Frank Maloney, David Evans, Charlie McDonald, George Luquette, Weldon Holcomb, Tony Friloux, Charlie Tessmer, Harry Nass, Emmett Colvin, “V” Perini, Warren Burnett, Scrappy Holmes, Tom Sharpe, George Gilkerson, Phil Burleson, Travis Shelton, Clifford Brown, Jack Beech, Harry Hudspeth, Joe Goodwin, Bob Jones, Stuart Kinard, Jack Rawitscher, Bill Reid, Richard Thornton, Doug Tinker, several others, and I rolled up our sleeves and went to work at our own expense, going to various cities—including Fort Worth, Dallas, El Paso, Houston, Austin, San Antonio, and Corpus Christi—signing up new members and drumming up support for our fledgling organization.
It was great fun going from city to city, and I especially remember David Evans. He would saunter into an unsuspecting lawyer’s office, give his pitch, flip his hand palm up, and forcefully demand, “Okay. Gimme your check.” Almost invariably David got the check and recruited another new member! If that didn’t work Charlie McDonald and/or George Luquette would step in and usually “hit pay dirt.”
Our first Board meeting was at the old Holiday Inn off Mockingbird Lane near the entrance to Love Field in Dallas. I vividly remember Warren Burnett at that first meeting. Someone suggested that we have several special categories of members such as Regular Member, Special Member, and/or Distinguished Member, etc. Warren vigorously opposed all such suggestions and took the position that we all were and should be just plain Criminal Defense Lawyer Members.
We organized what we called “Criminal Defense Skills Courses” and presented them in San Antonio, Austin, Dallas, Fort Worth, Midland, Odessa, Houston, and elsewhere. They were plain vanilla, simple, and basic short courses about defending criminal cases and were well accepted by the members.
One time I was scheduled to conduct such a course in San Antonio on a Saturday morning at the Big Red courthouse and had obtained prior permission to use the large courtroom. I had several speakers lined up, some from out of town, papers had been mimeographed, and so on.
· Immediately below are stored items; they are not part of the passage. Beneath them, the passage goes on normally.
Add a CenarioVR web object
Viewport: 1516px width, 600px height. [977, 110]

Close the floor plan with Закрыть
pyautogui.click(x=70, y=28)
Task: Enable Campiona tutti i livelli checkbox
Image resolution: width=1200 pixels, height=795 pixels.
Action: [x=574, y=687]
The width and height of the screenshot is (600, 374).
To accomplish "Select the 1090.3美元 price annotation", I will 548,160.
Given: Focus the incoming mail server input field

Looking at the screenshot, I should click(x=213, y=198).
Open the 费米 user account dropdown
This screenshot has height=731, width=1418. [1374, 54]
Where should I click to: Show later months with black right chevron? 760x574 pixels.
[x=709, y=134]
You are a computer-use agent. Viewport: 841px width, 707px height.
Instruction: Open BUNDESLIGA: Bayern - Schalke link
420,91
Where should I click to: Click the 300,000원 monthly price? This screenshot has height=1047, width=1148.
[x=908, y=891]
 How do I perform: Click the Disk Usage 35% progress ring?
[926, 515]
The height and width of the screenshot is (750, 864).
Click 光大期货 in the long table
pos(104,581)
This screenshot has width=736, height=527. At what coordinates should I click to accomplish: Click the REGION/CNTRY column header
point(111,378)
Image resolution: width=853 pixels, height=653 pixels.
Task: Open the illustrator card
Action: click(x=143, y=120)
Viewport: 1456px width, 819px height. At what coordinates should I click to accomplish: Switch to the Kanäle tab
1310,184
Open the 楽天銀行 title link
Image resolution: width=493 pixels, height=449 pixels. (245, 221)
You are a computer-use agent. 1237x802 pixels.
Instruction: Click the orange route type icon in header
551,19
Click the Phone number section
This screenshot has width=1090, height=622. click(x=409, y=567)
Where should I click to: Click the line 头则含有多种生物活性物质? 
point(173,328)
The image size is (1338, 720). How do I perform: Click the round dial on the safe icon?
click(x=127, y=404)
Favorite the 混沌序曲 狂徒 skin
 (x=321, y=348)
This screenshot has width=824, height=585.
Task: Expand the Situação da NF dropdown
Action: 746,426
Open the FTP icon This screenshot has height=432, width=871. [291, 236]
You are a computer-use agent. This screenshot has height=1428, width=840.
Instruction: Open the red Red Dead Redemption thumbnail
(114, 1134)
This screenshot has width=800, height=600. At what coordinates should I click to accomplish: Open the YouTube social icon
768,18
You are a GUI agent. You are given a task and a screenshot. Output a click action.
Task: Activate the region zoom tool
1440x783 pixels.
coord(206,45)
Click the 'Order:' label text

Alas, to my chagrin I got a phone call around 2:00 pm on Friday from a county commissioner who deemed himself the Keeper of the Courthouse Keys. He informed me that we could not use the courthouse on Saturday for what he chose to call security reasons.
In desperation I managed to get hold of Brussi Reeves, our great friend the county judge. After I frantically explained my problem Brussi said, “Sit tight, Charlie and I will call you back.” In about 20 minutes he called and told me to go ahead, that he had taken care of the matter. Shortly thereafter the Keeper of the Keys called me and told me he had thought it over and had decided to allow us to have our seminar anyway. I thanked him profusely, knowing full well why he had changed his mind . . . “Brussi” Reeves! That early seminar was a great success, as were others that followed.
Several years later I was defending a deputy sheriff in a jury case before Judge Tom Rickhoff. During the prosecutor’s opening statement, Judge Rickhoff asked me to approach the bench and politely said: “Mr. Butts, please stop rattling your keys.” When I apologized, saying I didn’t realize I was doing so, the good judge laughed and said: “Well, okay, but you probably have forgotten that I attended that ‘skills course’ when you illustrated various ways to distract the opposition!”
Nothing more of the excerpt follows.